Não só as famílias caprichavam nos doces de fabricação caseira para o lanche, como a cidade pequena  era um mercado permanente de vendedores de tabuleiros que percorriam as ruas com pregões de sua mercadoria deliciosa, sedução e cobiça da população infantil e adolescente.

 foto do site: http://papjerimum.blogspot.com.br

Muitas tabernas e mercearias vendiam doces caseiros, como rosquinhas, suspiros, filhoses, bulins de goma, cocadas de rapadura ou de açúcar branco, alfenins com formas de bichos e cachimbos, castanhas de caju confeitadas, embrulhadas em papel de seda franjado.
No Mercado de Ferro da Praça José de Alencar – atual Waldemar Falcão – que foi desmontado na década de 1930, havia uma ala só para os tabuleiros.
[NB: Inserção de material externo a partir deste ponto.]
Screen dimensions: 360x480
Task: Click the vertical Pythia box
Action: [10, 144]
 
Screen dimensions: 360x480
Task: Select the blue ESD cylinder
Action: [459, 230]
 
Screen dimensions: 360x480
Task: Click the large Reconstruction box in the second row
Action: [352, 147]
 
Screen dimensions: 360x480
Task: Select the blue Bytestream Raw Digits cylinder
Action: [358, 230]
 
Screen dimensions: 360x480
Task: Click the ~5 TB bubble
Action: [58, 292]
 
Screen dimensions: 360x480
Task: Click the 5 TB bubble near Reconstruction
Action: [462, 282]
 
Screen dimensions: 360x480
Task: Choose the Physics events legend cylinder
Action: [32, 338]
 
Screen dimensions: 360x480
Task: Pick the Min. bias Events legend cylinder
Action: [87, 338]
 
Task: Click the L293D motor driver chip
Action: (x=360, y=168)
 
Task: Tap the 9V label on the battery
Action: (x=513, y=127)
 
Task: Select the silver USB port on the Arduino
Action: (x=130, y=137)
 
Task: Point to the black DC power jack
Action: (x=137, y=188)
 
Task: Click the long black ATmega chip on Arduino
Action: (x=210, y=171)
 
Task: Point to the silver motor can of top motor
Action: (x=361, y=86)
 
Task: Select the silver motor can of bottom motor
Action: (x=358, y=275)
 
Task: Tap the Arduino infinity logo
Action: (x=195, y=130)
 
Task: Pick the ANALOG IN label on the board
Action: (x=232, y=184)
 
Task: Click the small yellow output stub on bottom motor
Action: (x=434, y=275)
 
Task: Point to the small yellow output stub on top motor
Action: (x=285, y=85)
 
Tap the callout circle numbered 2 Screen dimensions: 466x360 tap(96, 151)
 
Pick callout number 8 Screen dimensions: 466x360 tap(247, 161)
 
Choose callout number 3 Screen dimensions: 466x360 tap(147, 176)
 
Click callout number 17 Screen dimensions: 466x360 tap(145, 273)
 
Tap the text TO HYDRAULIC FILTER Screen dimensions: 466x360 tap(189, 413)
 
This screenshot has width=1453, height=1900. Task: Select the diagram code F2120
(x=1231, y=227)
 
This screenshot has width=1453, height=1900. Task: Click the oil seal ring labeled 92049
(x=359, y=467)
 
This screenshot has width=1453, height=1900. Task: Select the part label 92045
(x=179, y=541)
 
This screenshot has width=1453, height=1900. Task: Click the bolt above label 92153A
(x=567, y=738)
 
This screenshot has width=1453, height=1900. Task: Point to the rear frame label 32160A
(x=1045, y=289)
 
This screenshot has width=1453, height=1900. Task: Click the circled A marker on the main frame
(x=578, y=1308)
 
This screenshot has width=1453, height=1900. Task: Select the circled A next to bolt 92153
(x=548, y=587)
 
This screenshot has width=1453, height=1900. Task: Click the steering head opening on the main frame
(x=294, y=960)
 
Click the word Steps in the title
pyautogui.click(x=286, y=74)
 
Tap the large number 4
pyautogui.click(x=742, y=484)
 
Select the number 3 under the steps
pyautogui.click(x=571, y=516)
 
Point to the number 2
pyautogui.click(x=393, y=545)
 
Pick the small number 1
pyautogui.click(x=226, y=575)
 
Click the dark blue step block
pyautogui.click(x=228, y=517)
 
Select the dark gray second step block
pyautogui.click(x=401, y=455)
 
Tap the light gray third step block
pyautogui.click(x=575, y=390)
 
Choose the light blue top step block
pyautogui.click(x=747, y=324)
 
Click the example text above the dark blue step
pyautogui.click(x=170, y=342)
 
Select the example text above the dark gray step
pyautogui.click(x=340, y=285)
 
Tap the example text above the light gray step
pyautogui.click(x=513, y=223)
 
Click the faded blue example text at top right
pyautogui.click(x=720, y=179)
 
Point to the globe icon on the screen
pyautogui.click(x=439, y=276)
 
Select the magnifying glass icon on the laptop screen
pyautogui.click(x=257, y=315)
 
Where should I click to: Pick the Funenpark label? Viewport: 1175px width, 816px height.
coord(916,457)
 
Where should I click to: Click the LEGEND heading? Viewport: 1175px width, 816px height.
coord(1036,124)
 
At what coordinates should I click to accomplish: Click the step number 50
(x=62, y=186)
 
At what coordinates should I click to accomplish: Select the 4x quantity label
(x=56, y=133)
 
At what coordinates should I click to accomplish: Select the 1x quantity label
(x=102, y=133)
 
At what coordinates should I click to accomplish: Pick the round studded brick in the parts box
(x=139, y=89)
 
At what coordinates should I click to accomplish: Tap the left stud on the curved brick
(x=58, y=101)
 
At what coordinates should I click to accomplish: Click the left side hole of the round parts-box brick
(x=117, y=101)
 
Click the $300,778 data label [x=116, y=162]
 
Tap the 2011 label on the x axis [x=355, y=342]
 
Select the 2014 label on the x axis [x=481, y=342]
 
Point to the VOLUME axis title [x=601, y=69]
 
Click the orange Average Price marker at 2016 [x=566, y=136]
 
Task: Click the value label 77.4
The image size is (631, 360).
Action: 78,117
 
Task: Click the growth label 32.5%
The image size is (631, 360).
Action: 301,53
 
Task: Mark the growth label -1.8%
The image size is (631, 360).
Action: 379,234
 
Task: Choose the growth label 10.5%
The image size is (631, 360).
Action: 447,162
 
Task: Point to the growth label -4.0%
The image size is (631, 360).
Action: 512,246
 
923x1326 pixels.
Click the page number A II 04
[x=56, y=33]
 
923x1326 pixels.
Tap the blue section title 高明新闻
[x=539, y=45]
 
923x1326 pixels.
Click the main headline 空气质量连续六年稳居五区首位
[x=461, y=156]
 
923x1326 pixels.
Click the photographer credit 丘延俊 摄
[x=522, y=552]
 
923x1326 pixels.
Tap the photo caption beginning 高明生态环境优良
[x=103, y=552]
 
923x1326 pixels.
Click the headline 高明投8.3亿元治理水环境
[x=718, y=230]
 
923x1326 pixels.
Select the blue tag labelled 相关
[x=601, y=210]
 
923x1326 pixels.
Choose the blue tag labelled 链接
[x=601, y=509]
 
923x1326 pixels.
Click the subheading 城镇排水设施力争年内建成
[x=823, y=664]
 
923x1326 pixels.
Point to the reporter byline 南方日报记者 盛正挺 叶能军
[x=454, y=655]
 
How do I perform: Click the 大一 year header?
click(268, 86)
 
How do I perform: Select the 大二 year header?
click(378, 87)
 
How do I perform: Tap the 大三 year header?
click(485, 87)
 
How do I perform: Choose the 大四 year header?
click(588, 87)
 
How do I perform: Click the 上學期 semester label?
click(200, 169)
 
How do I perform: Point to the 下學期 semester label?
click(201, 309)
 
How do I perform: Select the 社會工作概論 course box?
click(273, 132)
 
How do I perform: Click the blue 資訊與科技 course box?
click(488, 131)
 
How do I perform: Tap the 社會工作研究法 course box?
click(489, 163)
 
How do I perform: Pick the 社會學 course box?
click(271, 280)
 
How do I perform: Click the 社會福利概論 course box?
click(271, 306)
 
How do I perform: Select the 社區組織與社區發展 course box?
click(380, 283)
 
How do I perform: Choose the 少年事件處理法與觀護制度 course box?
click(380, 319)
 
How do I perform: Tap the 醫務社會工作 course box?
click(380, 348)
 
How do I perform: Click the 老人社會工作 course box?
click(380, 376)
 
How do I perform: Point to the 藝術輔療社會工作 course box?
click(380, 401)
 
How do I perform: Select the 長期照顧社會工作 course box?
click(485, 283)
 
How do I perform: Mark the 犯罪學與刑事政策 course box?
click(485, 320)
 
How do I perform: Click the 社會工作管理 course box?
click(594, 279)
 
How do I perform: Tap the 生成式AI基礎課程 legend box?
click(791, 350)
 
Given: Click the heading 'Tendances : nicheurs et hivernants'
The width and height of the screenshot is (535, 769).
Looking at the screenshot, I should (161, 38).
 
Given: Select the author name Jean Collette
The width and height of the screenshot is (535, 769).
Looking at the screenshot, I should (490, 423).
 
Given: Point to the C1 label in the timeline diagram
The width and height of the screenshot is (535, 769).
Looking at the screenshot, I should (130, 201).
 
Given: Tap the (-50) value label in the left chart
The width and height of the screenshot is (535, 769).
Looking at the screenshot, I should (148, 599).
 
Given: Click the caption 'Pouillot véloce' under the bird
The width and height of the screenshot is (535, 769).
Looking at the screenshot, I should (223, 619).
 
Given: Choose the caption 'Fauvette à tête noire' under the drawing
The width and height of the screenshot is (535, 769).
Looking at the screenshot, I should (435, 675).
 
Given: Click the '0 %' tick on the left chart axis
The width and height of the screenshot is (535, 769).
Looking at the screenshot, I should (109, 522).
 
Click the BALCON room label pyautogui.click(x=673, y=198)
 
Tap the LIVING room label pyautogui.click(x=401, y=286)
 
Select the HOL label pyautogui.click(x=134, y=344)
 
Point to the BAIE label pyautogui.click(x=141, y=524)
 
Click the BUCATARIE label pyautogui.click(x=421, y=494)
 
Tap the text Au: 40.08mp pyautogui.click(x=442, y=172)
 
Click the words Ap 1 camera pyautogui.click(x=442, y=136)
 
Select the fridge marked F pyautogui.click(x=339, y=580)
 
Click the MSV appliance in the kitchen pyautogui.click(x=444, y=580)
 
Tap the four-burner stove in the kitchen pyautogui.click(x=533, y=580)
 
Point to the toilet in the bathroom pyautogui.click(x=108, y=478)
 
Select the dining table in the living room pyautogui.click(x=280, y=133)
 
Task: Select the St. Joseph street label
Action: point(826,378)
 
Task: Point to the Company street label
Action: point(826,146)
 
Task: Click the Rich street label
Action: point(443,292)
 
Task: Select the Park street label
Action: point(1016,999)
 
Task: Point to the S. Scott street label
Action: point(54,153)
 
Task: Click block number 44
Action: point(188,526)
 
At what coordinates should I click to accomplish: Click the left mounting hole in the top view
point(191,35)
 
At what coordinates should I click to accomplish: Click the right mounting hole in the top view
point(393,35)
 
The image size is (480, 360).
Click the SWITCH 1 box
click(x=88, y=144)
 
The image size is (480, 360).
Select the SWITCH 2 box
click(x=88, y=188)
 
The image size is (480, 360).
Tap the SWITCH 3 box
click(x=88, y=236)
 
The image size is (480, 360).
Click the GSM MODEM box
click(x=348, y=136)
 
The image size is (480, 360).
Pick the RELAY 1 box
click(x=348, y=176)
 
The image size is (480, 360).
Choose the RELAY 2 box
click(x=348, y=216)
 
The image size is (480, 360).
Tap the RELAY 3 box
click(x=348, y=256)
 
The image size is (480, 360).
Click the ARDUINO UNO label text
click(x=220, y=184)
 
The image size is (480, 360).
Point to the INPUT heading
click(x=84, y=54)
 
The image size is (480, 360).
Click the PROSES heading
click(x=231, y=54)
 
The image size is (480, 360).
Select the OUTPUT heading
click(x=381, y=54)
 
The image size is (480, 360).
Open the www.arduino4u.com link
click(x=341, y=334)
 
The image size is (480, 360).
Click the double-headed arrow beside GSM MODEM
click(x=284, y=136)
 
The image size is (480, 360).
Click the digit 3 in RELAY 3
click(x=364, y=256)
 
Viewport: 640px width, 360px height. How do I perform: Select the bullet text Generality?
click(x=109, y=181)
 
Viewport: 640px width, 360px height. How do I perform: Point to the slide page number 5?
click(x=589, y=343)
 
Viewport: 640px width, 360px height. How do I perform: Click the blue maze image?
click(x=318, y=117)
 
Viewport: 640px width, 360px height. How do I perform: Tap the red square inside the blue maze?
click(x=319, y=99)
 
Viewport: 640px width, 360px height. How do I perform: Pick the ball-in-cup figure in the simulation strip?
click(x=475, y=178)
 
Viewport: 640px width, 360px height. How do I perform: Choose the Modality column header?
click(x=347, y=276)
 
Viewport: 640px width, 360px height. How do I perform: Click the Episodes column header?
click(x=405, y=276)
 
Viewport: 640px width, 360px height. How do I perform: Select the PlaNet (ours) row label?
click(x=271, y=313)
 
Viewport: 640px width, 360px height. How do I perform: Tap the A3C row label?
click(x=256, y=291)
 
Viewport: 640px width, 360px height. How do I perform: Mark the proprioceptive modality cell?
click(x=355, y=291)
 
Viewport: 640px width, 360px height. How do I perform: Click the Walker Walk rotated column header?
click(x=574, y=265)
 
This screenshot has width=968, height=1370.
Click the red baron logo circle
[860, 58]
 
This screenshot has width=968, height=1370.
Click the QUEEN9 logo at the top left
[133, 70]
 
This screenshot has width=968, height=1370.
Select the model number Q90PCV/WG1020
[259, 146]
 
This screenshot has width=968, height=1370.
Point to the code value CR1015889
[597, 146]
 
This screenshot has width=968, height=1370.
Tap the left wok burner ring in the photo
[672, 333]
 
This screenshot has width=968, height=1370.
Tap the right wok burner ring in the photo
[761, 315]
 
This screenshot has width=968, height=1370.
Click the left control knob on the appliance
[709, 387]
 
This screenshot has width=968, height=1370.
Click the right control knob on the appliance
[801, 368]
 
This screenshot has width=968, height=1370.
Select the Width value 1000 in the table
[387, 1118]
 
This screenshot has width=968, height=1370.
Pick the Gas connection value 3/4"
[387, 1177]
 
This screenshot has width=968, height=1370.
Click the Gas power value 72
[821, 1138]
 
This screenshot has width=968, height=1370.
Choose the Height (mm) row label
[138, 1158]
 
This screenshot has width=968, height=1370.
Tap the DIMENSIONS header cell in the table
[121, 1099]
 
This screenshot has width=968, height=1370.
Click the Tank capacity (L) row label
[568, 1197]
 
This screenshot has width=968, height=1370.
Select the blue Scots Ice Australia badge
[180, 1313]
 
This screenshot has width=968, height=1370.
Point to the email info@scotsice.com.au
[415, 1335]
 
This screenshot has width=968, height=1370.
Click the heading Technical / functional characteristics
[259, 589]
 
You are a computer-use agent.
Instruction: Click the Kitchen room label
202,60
Famosos alguns pelas suas línguas de mulata, filhoses e seus doces secos.  Eram famosos os filhoses de farinha de trigo vendidos na mercearia do Zé Ramos, na esquina de Santa Isabel com Liberato Barroso. 

 filhoses (foto do site http://receitasana.pedroraf.com)

Igualmente muito procuradas, eram as cocadas da bodega de Eduardo Garcia, na Rua 24 de Maio esquina com a São Bernardo (Pedro Pereira). Nos tabuleiros avulsos havia puxa-puxas, cocadas de murici, balas de coco,  bolas douradas de mel em cartuchos de papel almaço, queijadinhas, bons bocados, bolinhos de arroz, etc.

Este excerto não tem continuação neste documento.